Il che mi porta a pormi una domanda piuttosto banale: quand’è che mi sono alzata da tavola soddisfatta, consapevole di non essere stata presa in giro da uno chef? Quante e quali volte sono uscita da un ristorante felice e appagata? Quando il cibo mi ha risollevato l’umore dopo una giornata orrenda, quando ho pensato «non solo ho mangiato bene, ma tornerei domani e rimangerei tutto daccapo», quand’è l’ultima volta che mi sono lasciata stupire da un piatto senza sentirmi perculata? Vado in ordine sparso: da Yotam Ottolenghi, a Londra; da Trippa, a Milano; da Høst, a Copenaghen; da Nusantara, a Ubud; da Sahbi Sahbi, a Marrakech. E ancora, divorando la cotoletta della Trattoria del Nuovo Macello, sempre a Milano; desiderando un bis dei tortellini goccia d’oro dell’Osteria Bottega a Bologna; scarpettando senza ritegno il sugo degli spaghetti alle vongole del Pagliaio a Milano Marittima; spazzolando i tortelli ai porcini della Trattoria Irina a Savigno.

Andando fuori a pranzo o a cena in media tre giorni su sette, l’elenco è scandalosamente corto, sintomo di un malessere diffuso peggio del Cordyceps: mangiamo male spendendo troppo; mangiamo cose che ci dimentichiamo nel giro di un paio d’ore; mangiamo spesso per dovere e non per piacere; mangiamo sentendoci in obbligo di provare il ristorante nuovo di cui si parla tanto, consapevoli che l’esperienza sarà comunque deludente.
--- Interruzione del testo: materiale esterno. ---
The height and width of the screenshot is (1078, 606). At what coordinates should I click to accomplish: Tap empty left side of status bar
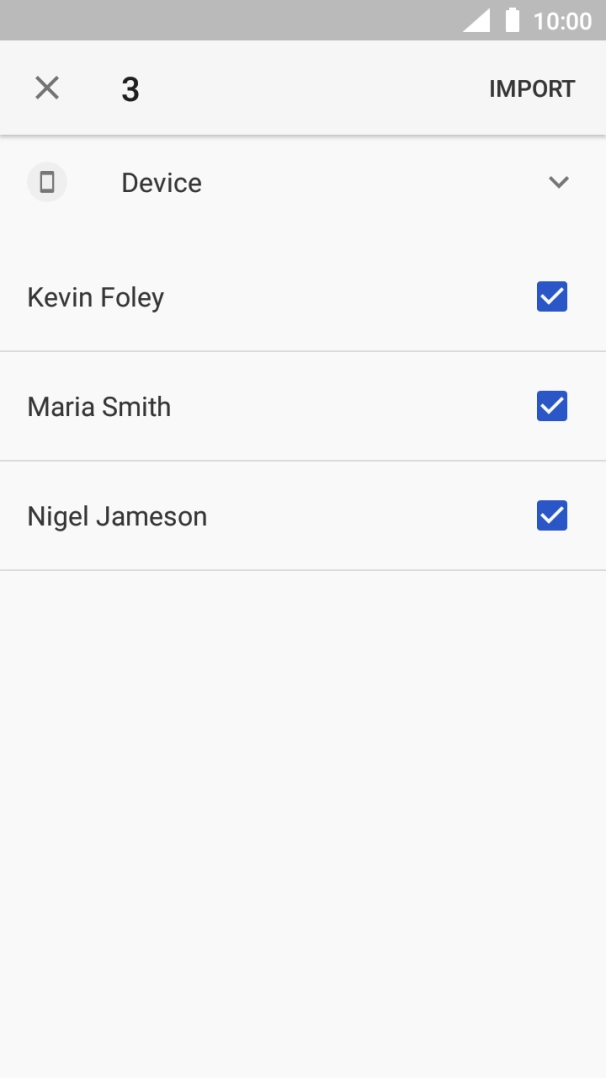(200, 20)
Mangiamo fotografando piatti elaborati fingendoci fini gastronomi; mangiamo più per farlo sapere agli altri (Instagram, ce l’ho con te) che per noi stessi; mangiamo riducendo il cibo a un mezzo (che conferisce status) e dimenticando il suo fine (il godimento).

E nonostante possa suonare bizzarro che una serie tv e un film m’abbiano portata a riflettere sul valore che negli ultimi anni ho smesso di dare ai pasti che consumo, la mia conclusione è abbastanza univoca e inequivocabile: meno, meglio. La vita, insomma, è troppo breve per una cena scadente nell’ultimo posto à la page: se questo è l’andazzo, allora scelgo un galletto al forno (uno dei miei personali cavalli di battaglia) e una bottiglia di Lagrein, al limite un cheeseburger con patatine fritte di Five Guys. Mica per altro, ma non vorrei mai ritrovarmi nel bel mezzo di un’apocalisse zombie o prigioniera di uno chef squilibrato ed essere miseramente, irrimediabilmente e inevitabilmente fottuta.